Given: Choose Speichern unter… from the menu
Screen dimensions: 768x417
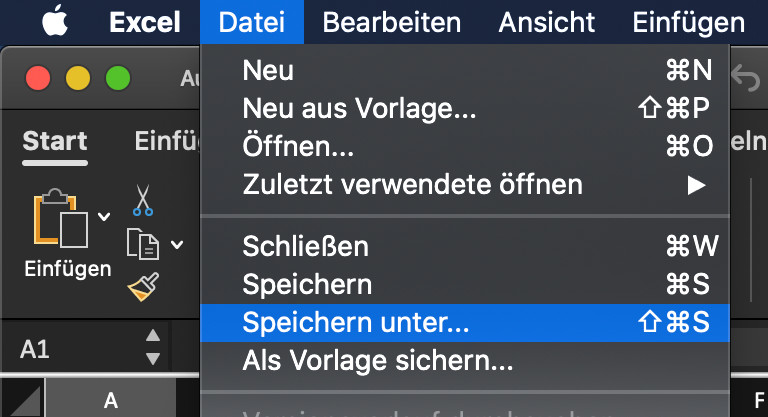Looking at the screenshot, I should click(356, 323).
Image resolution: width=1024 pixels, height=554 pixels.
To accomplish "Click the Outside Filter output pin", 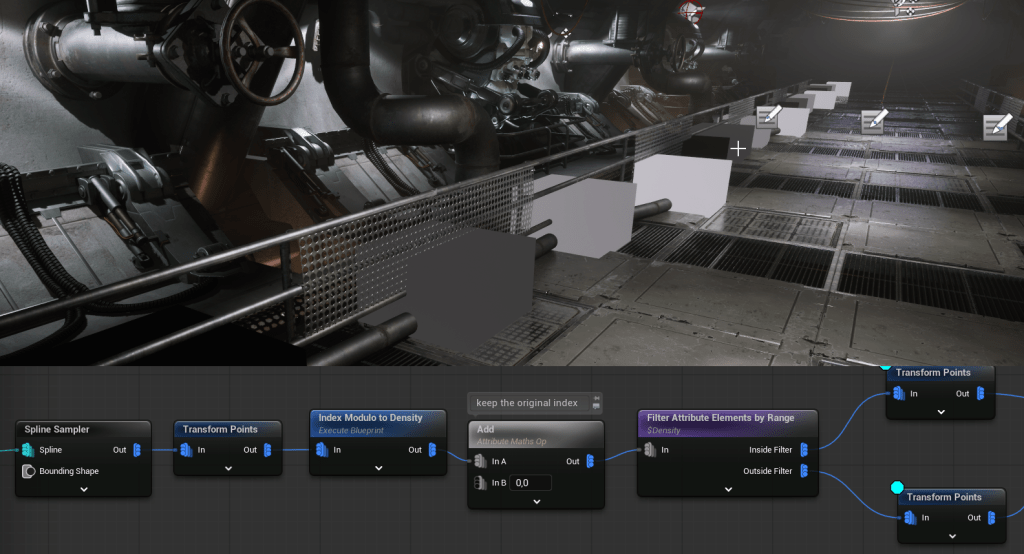I will coord(805,471).
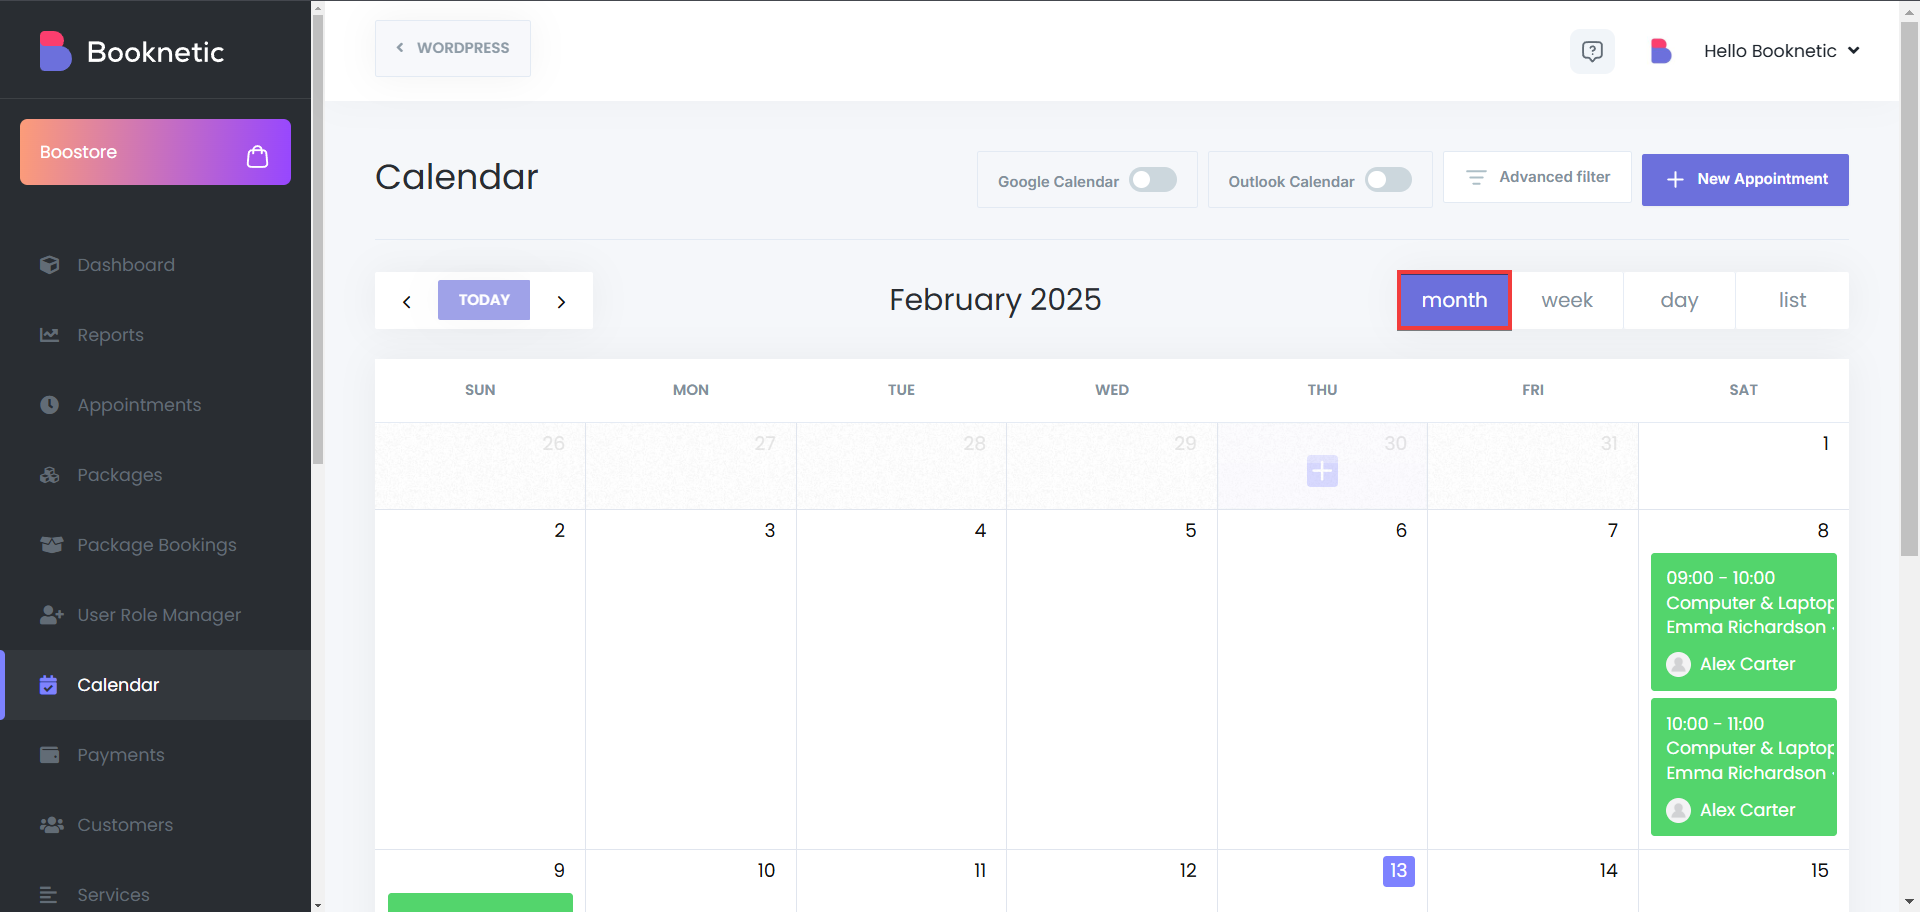Open the Advanced filter panel

pos(1538,177)
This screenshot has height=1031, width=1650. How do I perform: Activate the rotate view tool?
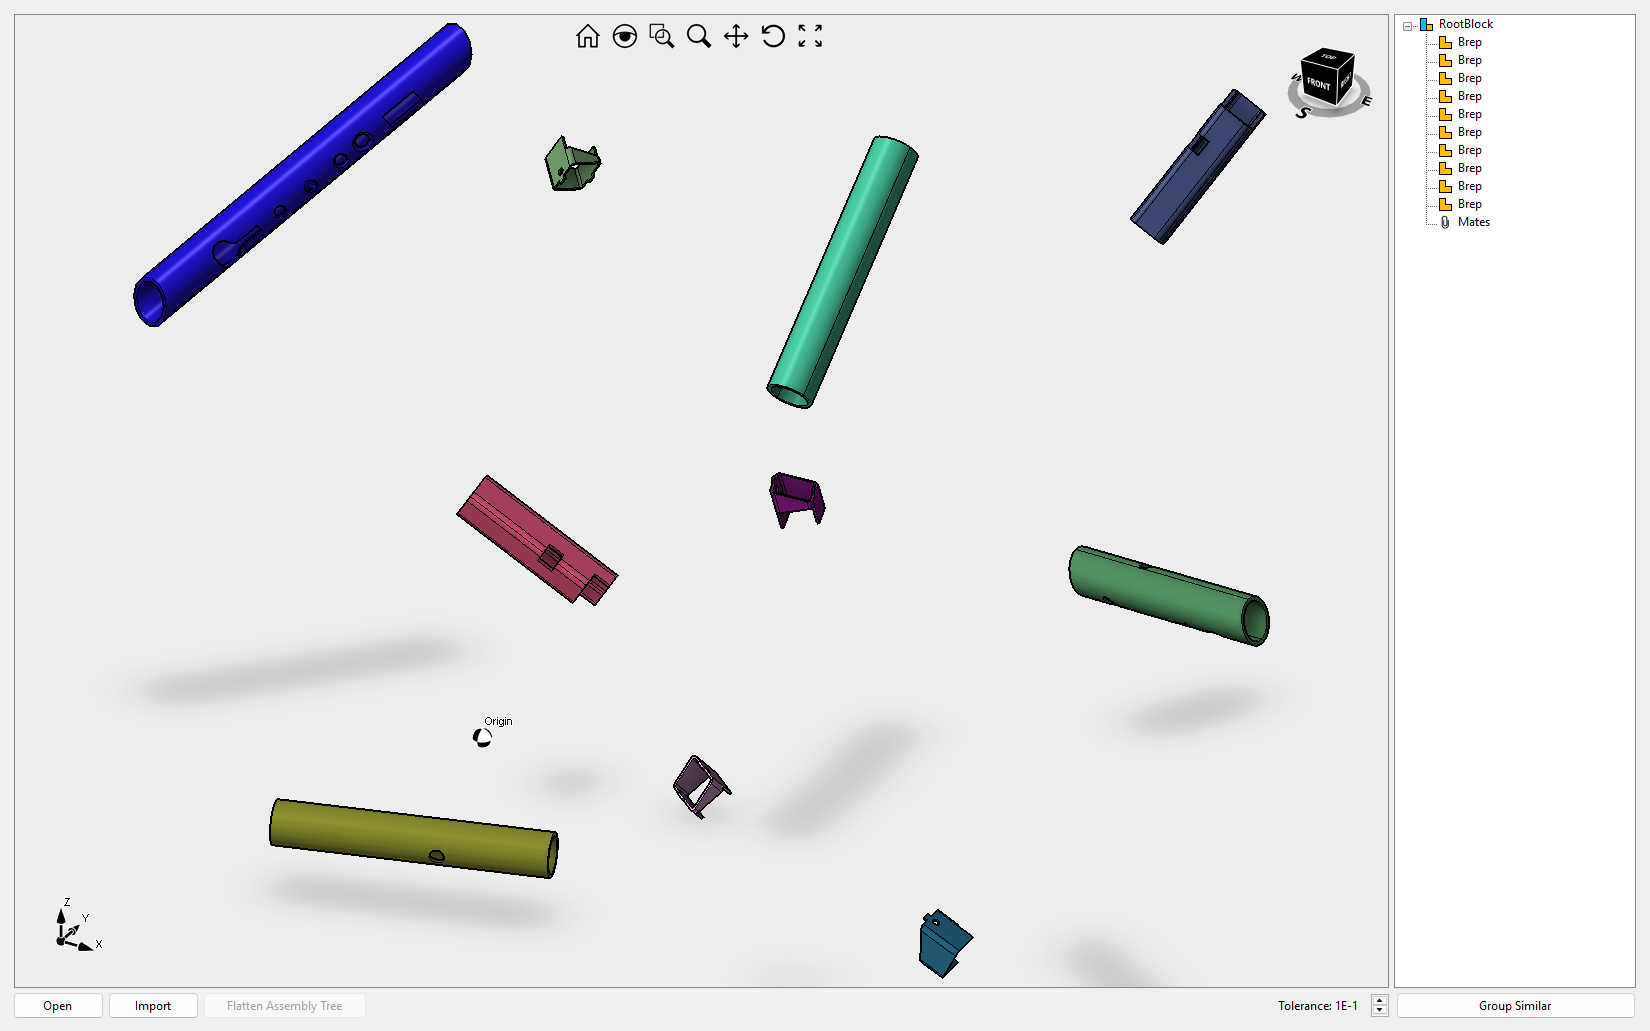click(x=773, y=37)
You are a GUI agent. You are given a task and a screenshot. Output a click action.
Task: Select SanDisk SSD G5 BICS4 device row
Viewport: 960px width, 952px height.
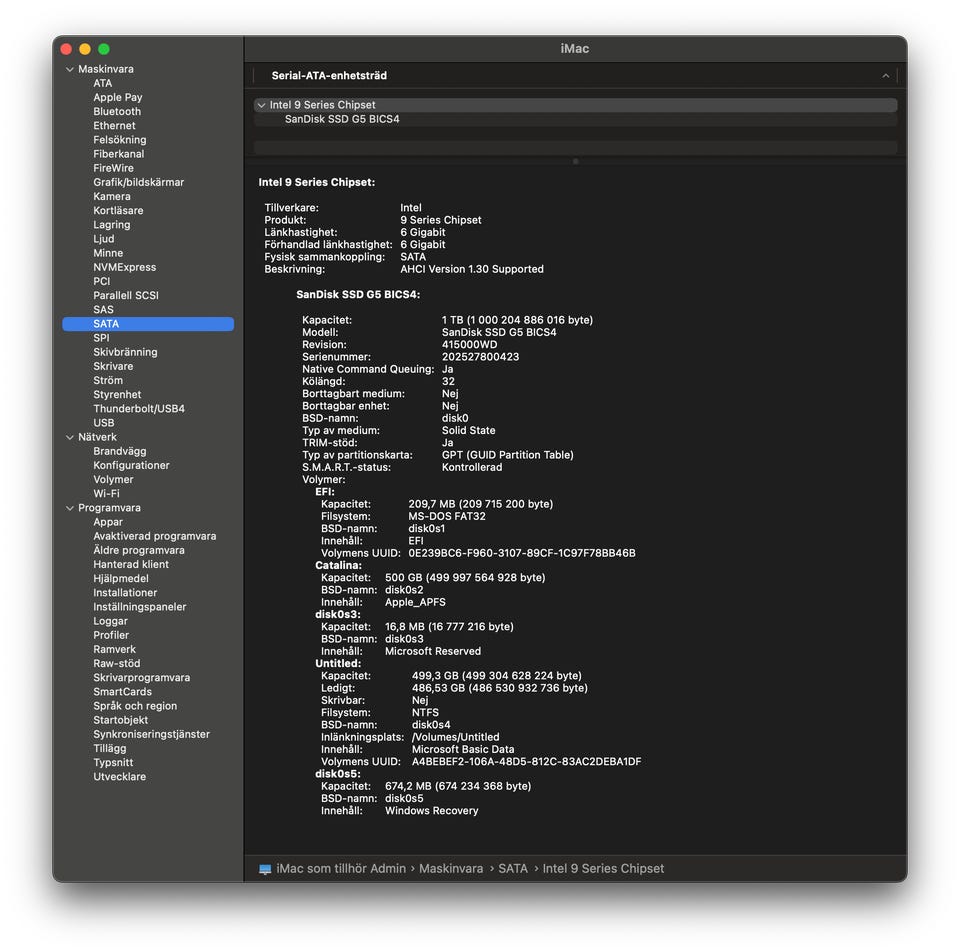point(342,119)
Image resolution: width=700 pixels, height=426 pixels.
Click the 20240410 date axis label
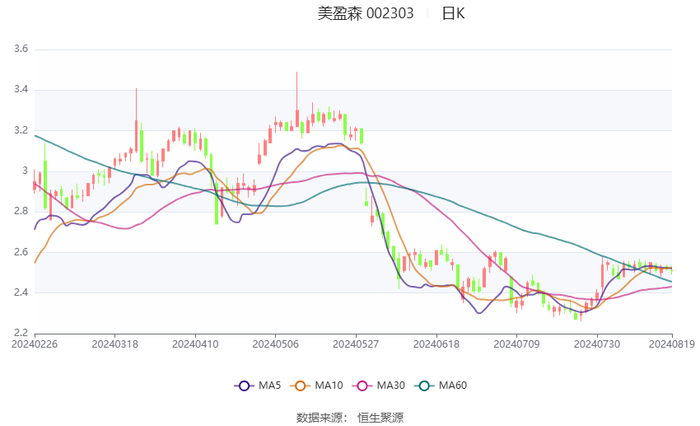(x=194, y=344)
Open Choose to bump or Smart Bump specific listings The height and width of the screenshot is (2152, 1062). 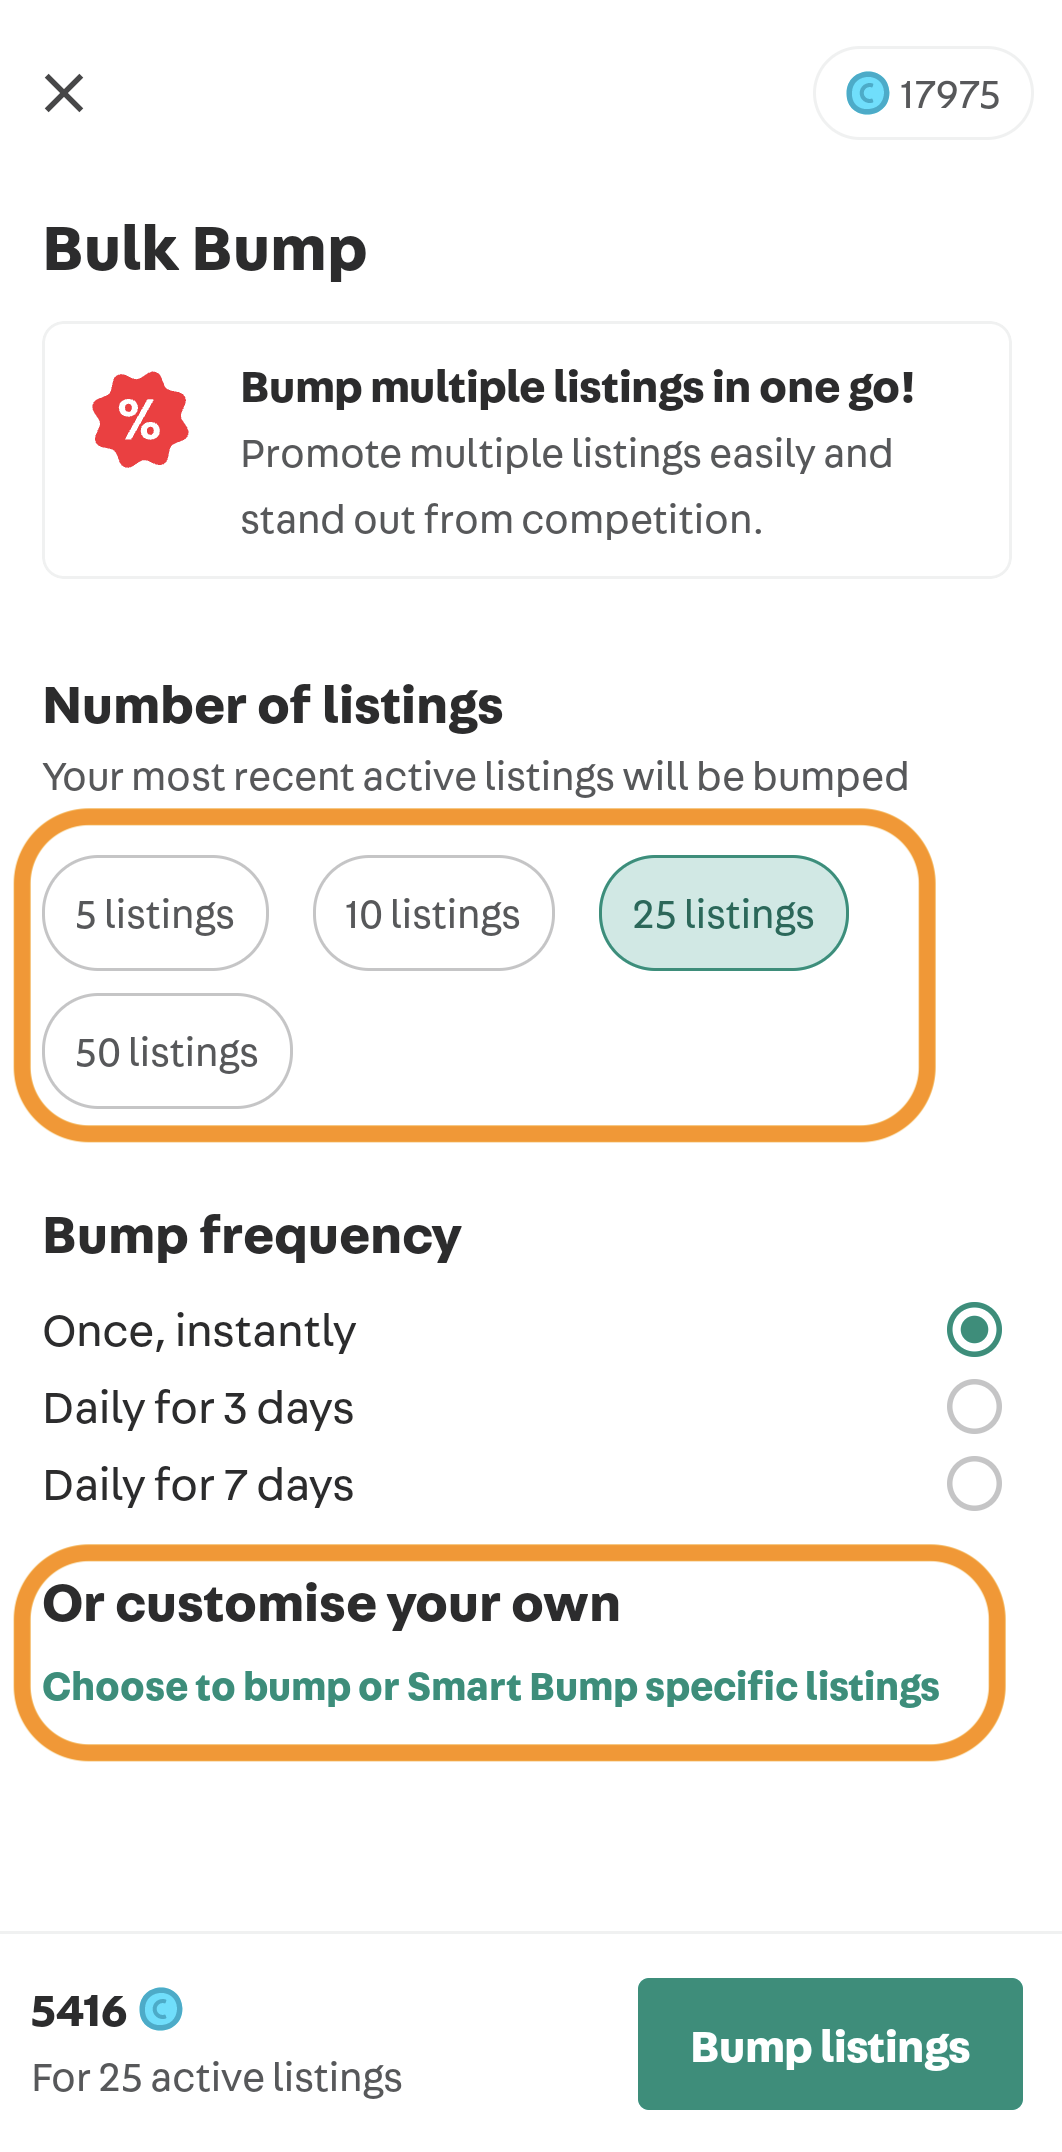491,1687

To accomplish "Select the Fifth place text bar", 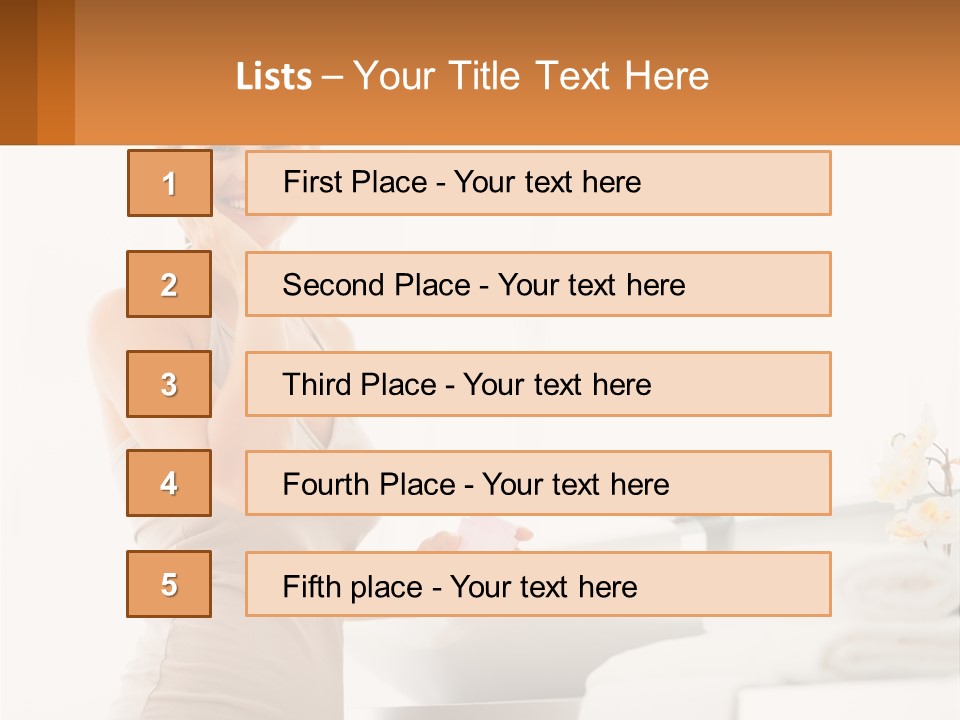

--*--

What the exercise asks: Answer with one number only: how many lines of the entries above include the word "Image"?

Exercise result: 2